CBC News Network (sometimes listed in program guides under its former title CBC News Now) is the self-named rolling news program on CBC News Network. The show is broadcast weekdays from 10 a.m. to 4 p.m. ET, Saturdays from 6 a.m. to 5:30 p.m. ET and Sundays from 6 a.m. to 4 p.m. ET (two-hour break at 10 a.m. ET) with additional evening broadcasts on weekdays (discussed below). On Saturdays additional live editions air at the 6, 9 and 11 p.m. half-hours. Aarti Pole is the main host of these editions.

The show covers national and international news live throughout the day, featuring breaking news, interviews and guest analysis. The show also has business and sports updates every hour, as well as weather information provided by The Weather Network.
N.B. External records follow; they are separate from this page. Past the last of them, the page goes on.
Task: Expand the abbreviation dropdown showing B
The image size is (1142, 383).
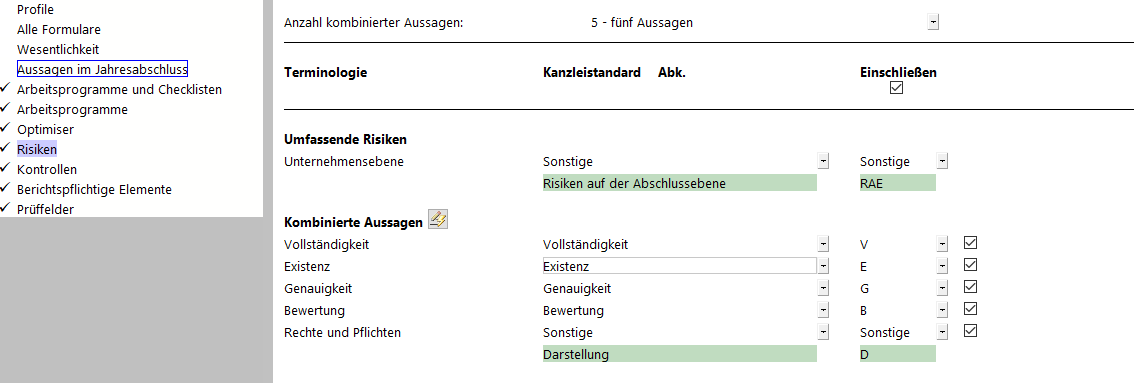Action: 942,311
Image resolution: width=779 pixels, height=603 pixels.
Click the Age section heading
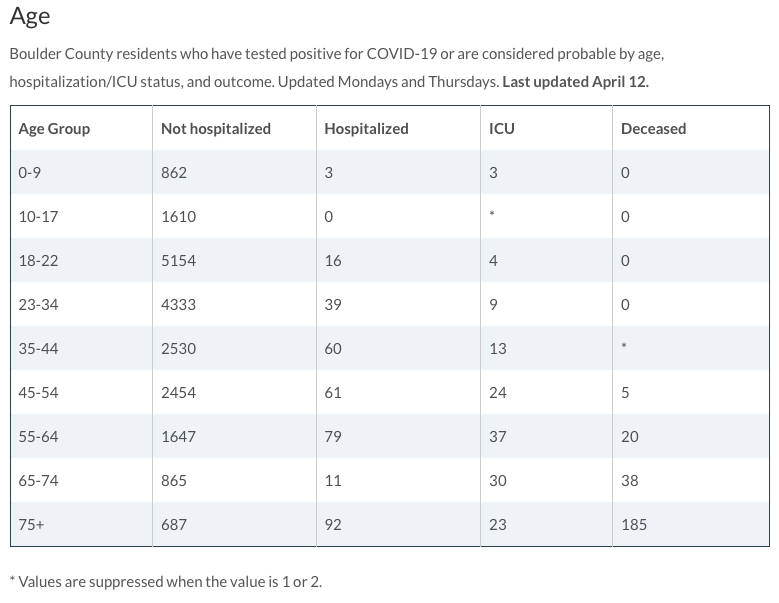coord(30,17)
The daytime broadcasts are produced at the Canadian Broadcasting Centre in Toronto.

Simulcast on CBC Television stations
A simulcast of the rolling coverage is broadcast on all CBC Television stations from noon to 1 p.m. local time (also from 6 to 7 a.m. in regions where a local CBC Radio One morning show is not simulcast instead).

Evening editions
Primetime airings of the program on weeknights, produced at the CBC Regional Broadcast Centre Vancouver and hosted by Ian Hanomansing, were added in fall 2012 as a replacement for Connect with Mark Kelley, a more resource-intensive program which had been cancelled due to CBC budget cuts, and for the weekday airings of The Passionate Eye. There are three such broadcasts each weeknight, during the 8 p.m., 10 p.m., and 1 a.m. hours (all times Eastern).
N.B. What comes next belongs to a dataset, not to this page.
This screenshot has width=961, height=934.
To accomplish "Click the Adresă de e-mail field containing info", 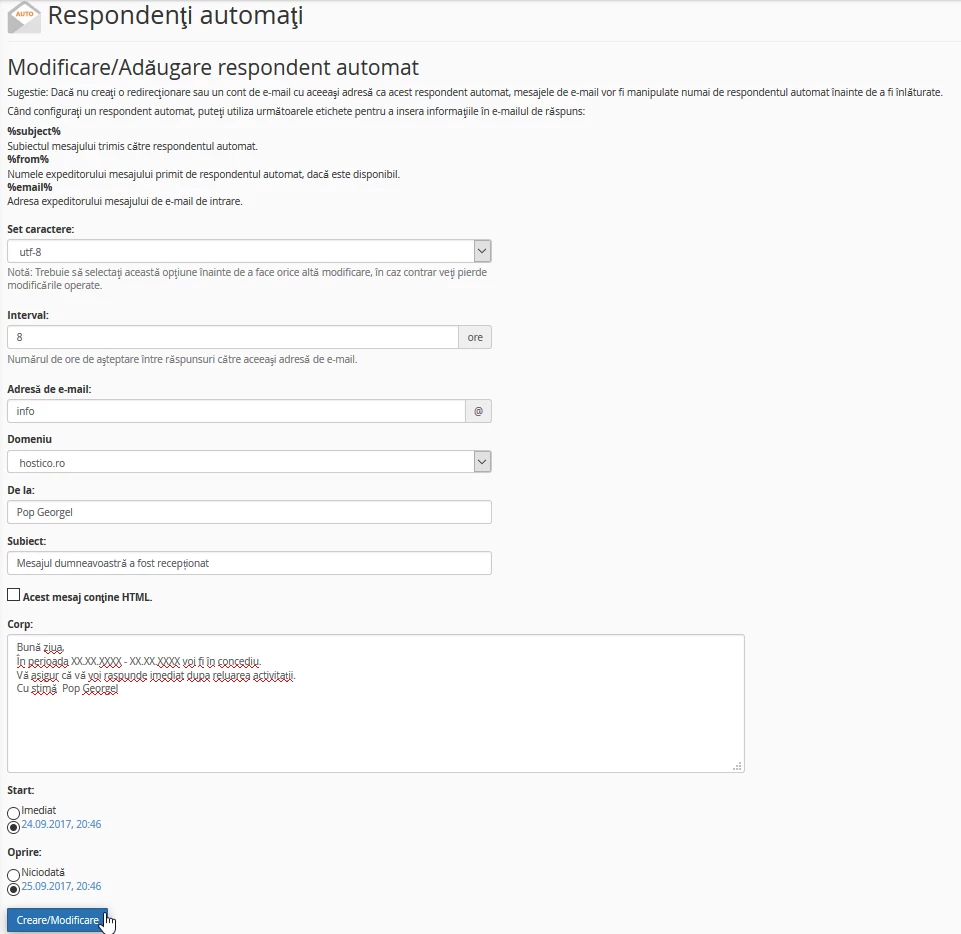I will point(230,411).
These editions are similar in format to the daytime airings but primarily feature Vancouver-based reporters including Sarah Galashan and Johanna Wagstaffe. For the first several months, the final two minutes of each evening edition was devoted to a quick-cut montage of the day's events titled "The Edit", which appeared to be patterned after CBS This Morning's opening montage, the "Eye Opener"; this segment was abandoned by mid-2013.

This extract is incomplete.